What components will be provided?
There are several components of typical asthma home visiting programs, including Wisconsin’s Asthma-Safe Homes Program. Organizations can decide to what extent the following components will be provided to clients participating in the program.
- Asthma self-management education (AS-ME). Educating patients, families, and caregivers about asthma including such topics as how to correctly use asthma medications and what to do if asthma symptoms worsen to promote better self-management of asthma. AS-ME incorporates teach-back which is a technique to ensure that medical information is explained clearly so that patients and their families understand what is communicated to them. For examples of AS-ME topics and teach-back, see DHS’s Asthma Care: Your Guide to Managing Asthma, P-02168 (PDF). See the CDC’s Home Visits for Trigger Reduction and Asthma Self-Management Education: Information for Public Health Professionals (PDF) for more on AS-ME.

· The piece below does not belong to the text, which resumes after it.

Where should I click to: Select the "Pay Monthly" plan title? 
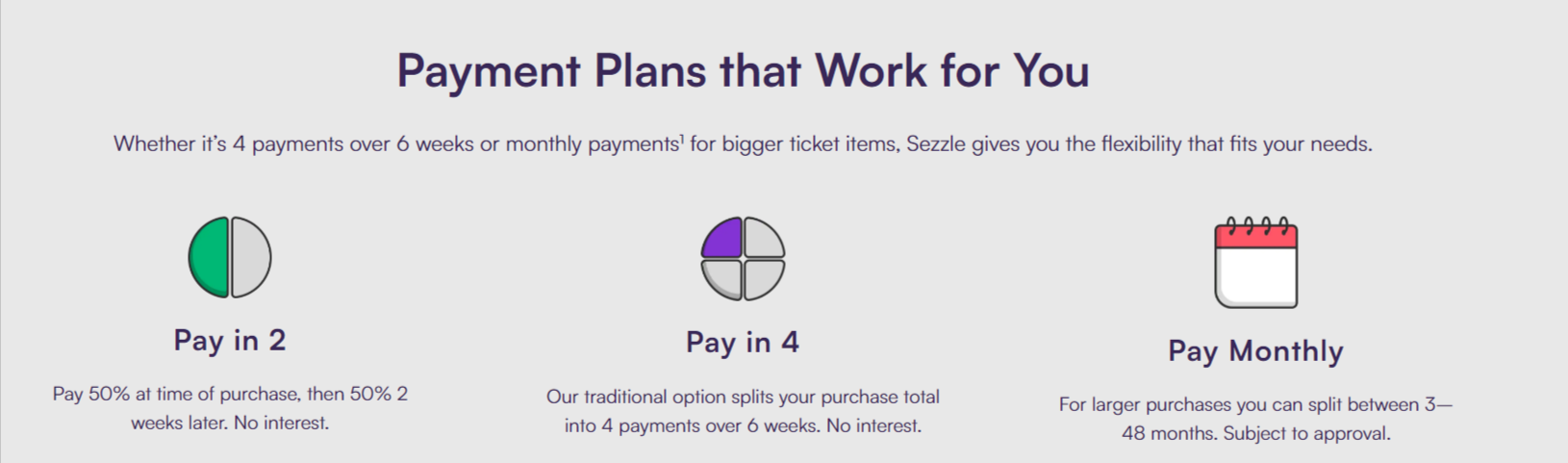(x=1255, y=351)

- Asthma case management. Coordinating with health care providers and providing referrals related to social determinants of health that impact asthma. This can include referrals related to health care, housing, food insecurity, transportation, etc.
- Basic home environmental assessment. Assessing the home environment for common triggers of asthma exacerbations such as cockroaches or mold and provide recommendations for reducing triggers. See the CDC’s Home Visits for Trigger Reduction and Asthma Self-Management Education: Information for Public Health Professionals (PDF) for more on home environmental assessments.

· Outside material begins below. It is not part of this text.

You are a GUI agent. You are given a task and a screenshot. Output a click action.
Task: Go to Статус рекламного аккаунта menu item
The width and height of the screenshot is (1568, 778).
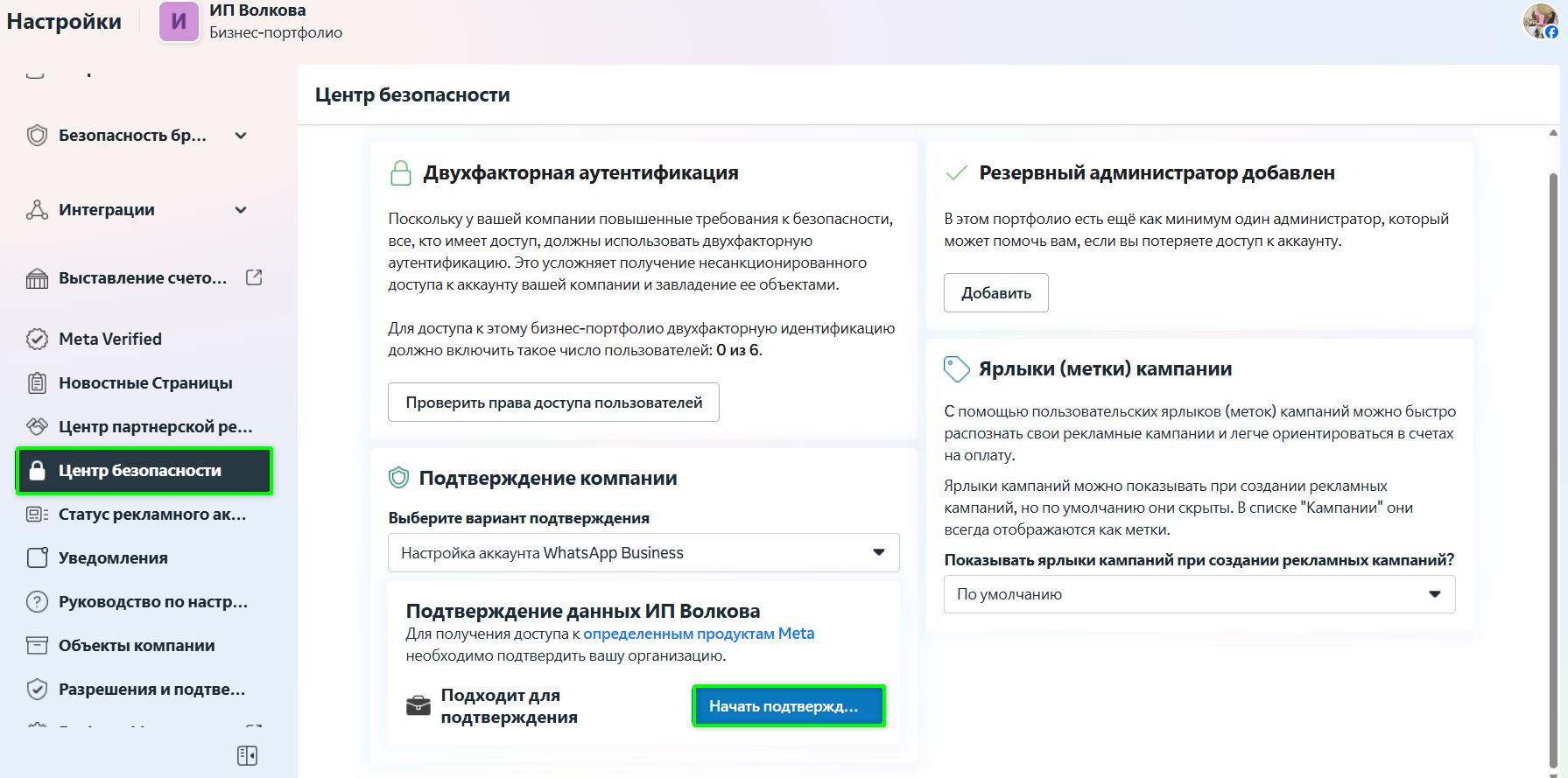[151, 514]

- Household supplies for trigger reduction. Providing families with supplies to reduce asthma triggers in their home environment such as asthma-friendly cleaning kits, mattress and pillow dust mite covers, vacuums with HEPA filters, and more.
The Wisconsin Asthma-Safe Homes Program also provides asthma-related home repairs to eligible clients to address the root cause of asthma triggers in the home environment. This can include removing carpeting that is a reservoir for allergens, installing a kitchen or bathroom exhaust fan to improve indoor air quality, remediating mold, and employing pest control strategies. If this is out of scope for a health plan or health care organization’s home visiting program, organizations could consider partnerships with local agencies that provide housing services in the area.
If during the planning process the health plan or health care organization determines it is not yet able to provide asthma home visiting services but could provide in-clinic or virtual visits with patients to provide asthma self-management education, this component could be adapted for those settings. While there are major benefits to providing asthma education in the home setting, the delivery of asthma-self management education across settings can improve patient outcomes. Assessment of the home environment should be part of asthma self-management education even if not conducted in the home to identify and provide recommendations to reduce environmental asthma triggers. In addition to asking patients questions about their home environment to complete an assessment, organizations can consider conducting virtual assessments.
How many visits will be provided?
Depending on the components of the home visiting program and staff capacity, health plans or health care organizations will have to determine the number of home visits and potential follow-ups they will provide. Programs can be effective with at least two home visits, but additional visits can yield greater improvements in asthma outcomes for some clients. The Asthma-Safe Homes Program requires at least two home visits but does provide participating organizations the ability to provide additional visits (not all are required to be in-home). Follow-ups are also recommended as an opportunity to check-in on progress with asthma management. The Asthma-Safe Homes Program follows up with clients by phone at 2–weeks and 3–months post-intervention.